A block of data
○ ○ ○ ○ ○
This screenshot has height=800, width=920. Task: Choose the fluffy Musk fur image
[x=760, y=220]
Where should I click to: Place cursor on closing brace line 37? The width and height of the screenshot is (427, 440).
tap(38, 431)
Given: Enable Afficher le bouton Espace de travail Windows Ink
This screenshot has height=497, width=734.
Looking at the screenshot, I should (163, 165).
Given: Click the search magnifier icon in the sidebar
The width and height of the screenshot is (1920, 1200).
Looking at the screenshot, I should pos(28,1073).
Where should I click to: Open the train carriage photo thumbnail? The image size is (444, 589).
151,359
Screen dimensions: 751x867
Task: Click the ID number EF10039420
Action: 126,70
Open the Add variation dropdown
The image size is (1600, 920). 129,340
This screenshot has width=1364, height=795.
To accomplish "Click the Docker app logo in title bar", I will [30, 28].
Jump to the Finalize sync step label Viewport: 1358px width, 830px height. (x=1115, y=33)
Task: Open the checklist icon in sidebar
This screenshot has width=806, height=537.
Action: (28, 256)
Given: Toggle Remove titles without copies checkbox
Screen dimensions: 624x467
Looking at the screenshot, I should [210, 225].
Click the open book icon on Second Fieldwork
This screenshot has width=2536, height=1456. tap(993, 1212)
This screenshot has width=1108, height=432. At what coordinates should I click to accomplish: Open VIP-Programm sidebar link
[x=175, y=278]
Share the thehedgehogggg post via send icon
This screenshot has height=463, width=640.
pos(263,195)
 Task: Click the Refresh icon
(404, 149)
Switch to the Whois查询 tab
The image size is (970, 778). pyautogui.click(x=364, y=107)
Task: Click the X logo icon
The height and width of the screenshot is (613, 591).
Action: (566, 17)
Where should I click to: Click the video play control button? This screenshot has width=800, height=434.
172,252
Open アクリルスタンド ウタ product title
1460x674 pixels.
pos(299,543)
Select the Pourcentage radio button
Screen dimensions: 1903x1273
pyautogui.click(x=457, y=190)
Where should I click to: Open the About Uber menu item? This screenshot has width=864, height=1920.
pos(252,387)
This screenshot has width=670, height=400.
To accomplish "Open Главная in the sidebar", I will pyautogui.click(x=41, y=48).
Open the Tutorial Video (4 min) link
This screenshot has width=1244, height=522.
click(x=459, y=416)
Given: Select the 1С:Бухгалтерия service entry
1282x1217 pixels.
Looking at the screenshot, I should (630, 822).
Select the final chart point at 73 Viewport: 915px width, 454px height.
○ ○ ○ ○ ○
## TASK
Edit all the items above so that each "Given:" becomes "Instruction:", leaving everything else unchanged.

## ANSWER FOR THE TASK
This screenshot has height=800, width=920. Task: Choose the fluffy Musk fur image
[x=760, y=220]
Where should I click to: Place cursor on closing brace line 37? The width and height of the screenshot is (427, 440).
tap(38, 431)
Instruction: Enable Afficher le bouton Espace de travail Windows Ink
This screenshot has height=497, width=734.
Looking at the screenshot, I should (163, 165).
Instruction: Click the search magnifier icon in the sidebar
The width and height of the screenshot is (1920, 1200).
Looking at the screenshot, I should pos(28,1073).
Where should I click to: Open the train carriage photo thumbnail? The image size is (444, 589).
151,359
Screen dimensions: 751x867
Task: Click the ID number EF10039420
Action: 126,70
Open the Add variation dropdown
The image size is (1600, 920). 129,340
This screenshot has width=1364, height=795.
To accomplish "Click the Docker app logo in title bar", I will [30, 28].
Jump to the Finalize sync step label Viewport: 1358px width, 830px height. (x=1115, y=33)
Task: Open the checklist icon in sidebar
This screenshot has width=806, height=537.
Action: (28, 256)
Instruction: Toggle Remove titles without copies checkbox
Screen dimensions: 624x467
Looking at the screenshot, I should [210, 225].
Click the open book icon on Second Fieldwork
This screenshot has width=2536, height=1456. tap(993, 1212)
This screenshot has width=1108, height=432. At what coordinates should I click to accomplish: Open VIP-Programm sidebar link
[x=175, y=278]
Share the thehedgehogggg post via send icon
This screenshot has height=463, width=640.
pos(263,195)
 Task: Click the Refresh icon
(404, 149)
Switch to the Whois查询 tab
The image size is (970, 778). pyautogui.click(x=364, y=107)
Task: Click the X logo icon
The height and width of the screenshot is (613, 591).
Action: (566, 17)
Where should I click to: Click the video play control button? This screenshot has width=800, height=434.
172,252
Open アクリルスタンド ウタ product title
1460x674 pixels.
pos(299,543)
Select the Pourcentage radio button
Screen dimensions: 1903x1273
pyautogui.click(x=457, y=190)
Where should I click to: Open the About Uber menu item? This screenshot has width=864, height=1920.
pos(252,387)
This screenshot has width=670, height=400.
To accomplish "Open Главная in the sidebar", I will pyautogui.click(x=41, y=48).
Open the Tutorial Video (4 min) link
This screenshot has width=1244, height=522.
click(x=459, y=416)
Instruction: Select the 1С:Бухгалтерия service entry
1282x1217 pixels.
Looking at the screenshot, I should (630, 822).
Select the final chart point at 73 Viewport: 915px width, 454px height.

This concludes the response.